De hecho, el día siguiente al asesinato un centenar de magrebíes se concentraron frente a la estación de tren de Rubí en protesta por el crimen y, tras proferir insultos contra el colectivo latinoamericano, acabaron persiguiendo por las calles a jóvenes ecuatorianos, que tuvieron que ser protegidos por la policía.
Según mantiene la Fiscalía en sus conclusiones provisionales, los ocho acusados se encontraban en la plaza Pearson de Rubí (Barcelona) esperando un coche para ir a la discoteca cuando se encontraron con la víctima, Ali Meddahi, que iba muy borracho, y se enzarzaron en una discusión con él por causas que aún no están claras.
La discusión fue volviéndose más violenta hasta que un menor de edad miembro del grupo, que ya ha sido condenado por estos hechos, propinó una patada al marroquí, que cayó al suelo con una herida en la ceja.
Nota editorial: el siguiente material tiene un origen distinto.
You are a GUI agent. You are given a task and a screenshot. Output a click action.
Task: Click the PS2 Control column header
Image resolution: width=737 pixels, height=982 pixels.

Una vez se había desplomado, añade el ministerio público, los procesados, todos de nacionalidad ecuatoriana excepto uno, que es brasileño, la emprendieron a golpes y patadas contra el chico marroquí, que se encontraba completamente indefenso dada su inferioridad numérica y el estado de embriaguez en que se hallaba.
Durante la paliza, uno de los acusados sacó una navaja, con la que presuntamente asestó a la víctima veinte puñaladas en el cuello, la mandíbula y el rostro, tras lo que todos los jóvenes huyeron del lugar.
El presunto autor material del apuñalamiento, Leonardo Enrique C., fue detenido tres meses después en la localidad madrileña de Arganzuela (Madrid), donde al parecer se habría refugiado para eludir a la policía, y se le intervino una pistola de fogueo.
Aunque la Fiscalía cree que sólo uno de los jóvenes procesados fue el que apuñaló a Meddahi, acusa por igual de asesinato a los ocho al considerar que su intervención fue imprescindible para cometer el crimen, y solicita que indemnicen con 90.000 euros al padre del fallecido.
La acusación particular, que ejerce la familia de la víctima, pide la misma condena para los ocho acusados, pero eleva la petición de indemnización hasta más de 300.000 euros.
Las defensas de los acusados piden la absolución para los procesados -o, alternativamente, una condena por una falta de lesiones- y, aunque algunos admiten que sus clientes se enfrentaron a golpes con el marroquí fallecido, ninguno reconoce que utilizara el arma blanca.